MySQL Memory Engine vs InnoDB on RAMdisk

Kavi Siegel picture Kavi Siegel · Jul 25, 2013 · Viewed 10.1k times · Source

I'm writing a bit of software that needs to flatten data from a hierarchical type of format into tabular format. Instead of doing it all in a programming language every time and serving it up, I want to cache the results for a few seconds, and use SQL to sort and filter. When in use, we're talking 400,000 writes and 1 or 2 reads over the course of those few seconds.

Each table will contain 3 to 15 columns. Each row will contain from 100 bytes to 2,000 bytes of data, although it's possible that in some cases, some rows may get up to 15,000 bytes. I can clip data if necessary to keep things sane.

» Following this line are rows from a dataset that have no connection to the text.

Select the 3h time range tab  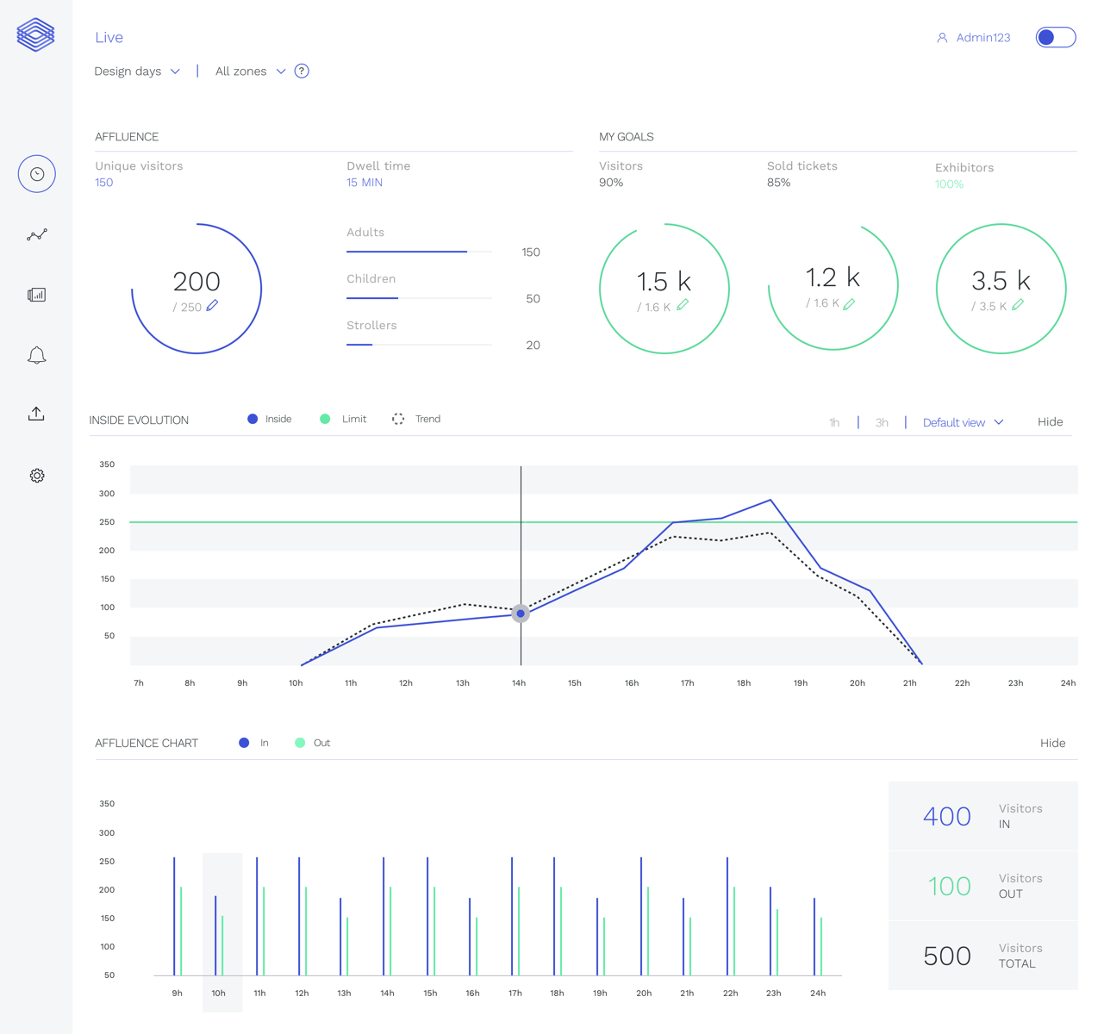point(882,422)
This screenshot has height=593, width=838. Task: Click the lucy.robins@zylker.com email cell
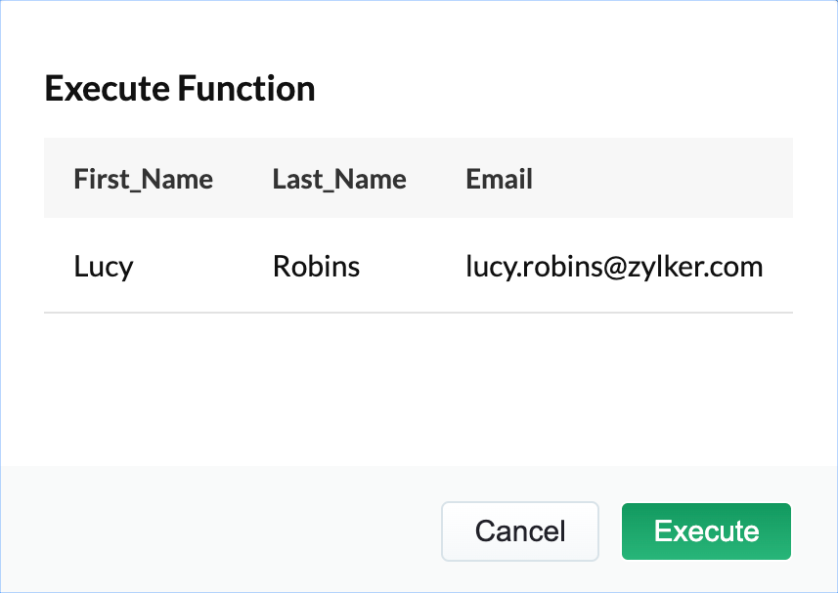(614, 266)
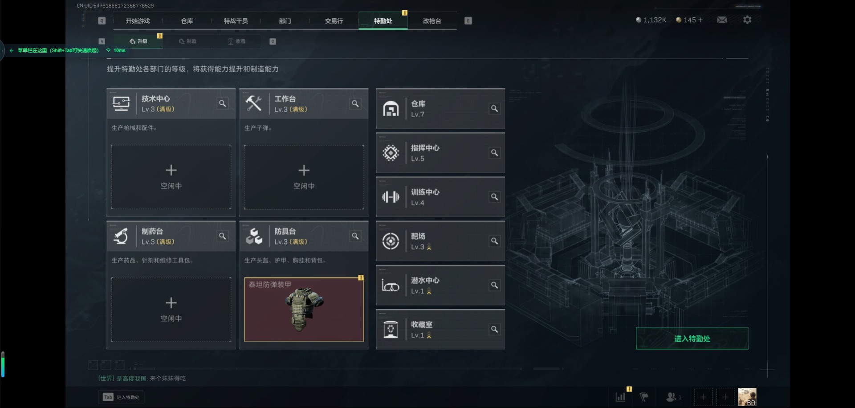Viewport: 855px width, 408px height.
Task: Open the settings gear icon
Action: coord(747,20)
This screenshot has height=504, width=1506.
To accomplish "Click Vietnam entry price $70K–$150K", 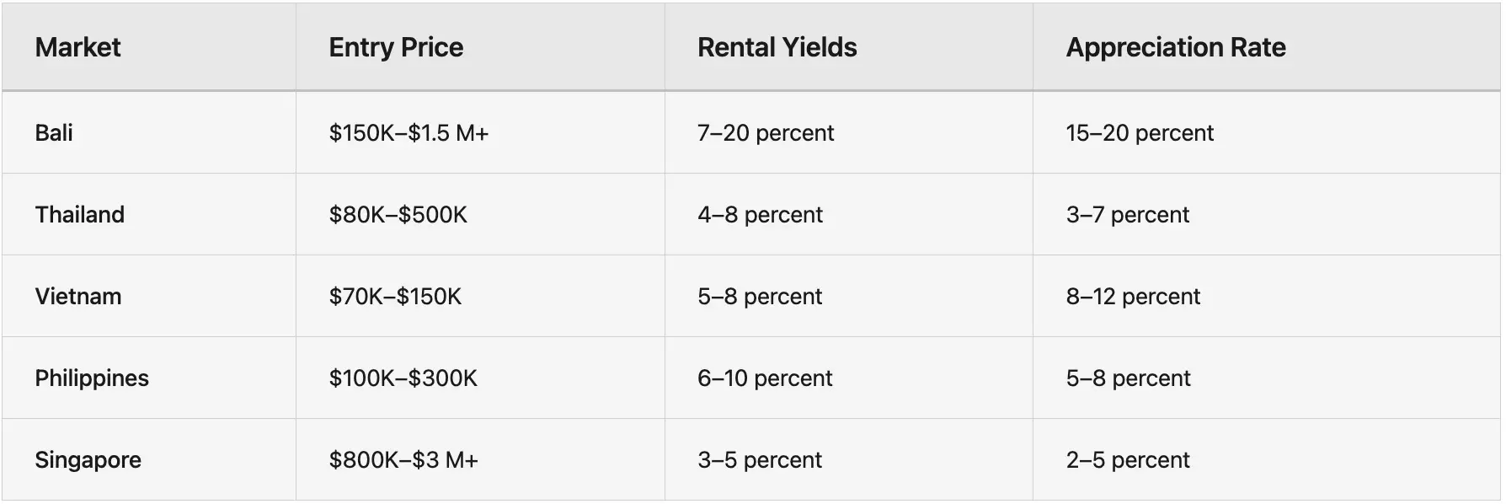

The main options I'm considering are:

MySQL's Memory engine

A good option, almost specifically written for my use case! But.. "MEMORY tables use a fixed-length row-storage format. Variable-length types such as VARCHAR are stored using a fixed length. MEMORY tables cannot contain BLOB or TEXT columns." - Unfortunately, I do have text fields with a length up to maybe 10,000 characters - and even that is a number that is not specifically limited. I could adjust the varchar length based on the max length of text columns as I loop through doing my flattening, but that's not totally elegant. Also, for my occasional 15,000 character row, does that mean I need to allocate 15,000 characters for every row in the database? If there was 100,000 rows, that's 1.3 gb not including overhead!

InnoDB on RAMDisk

This is meant to run on the cloud, and I could easily spin up a server with 16gb of ram, configure MySQL to write to tmpfs and use full featured MySQL. My concern for this is space. While I'm sure engineers have written the memory engine to prevent consuming all temp storage and crashing the server, I doubt this solution would know when to stop. How much actual space will my 2,000 bytes of data consume when in database format? How can I monitor it?

Bonus Questions

Indexes I will in fact know in advance which columns need to be filtered and sorted by. I could set up an index before I do inserts, but what kind of performance gain could I honestly expect on top of a ram disk? How much extra overhead to indexes add?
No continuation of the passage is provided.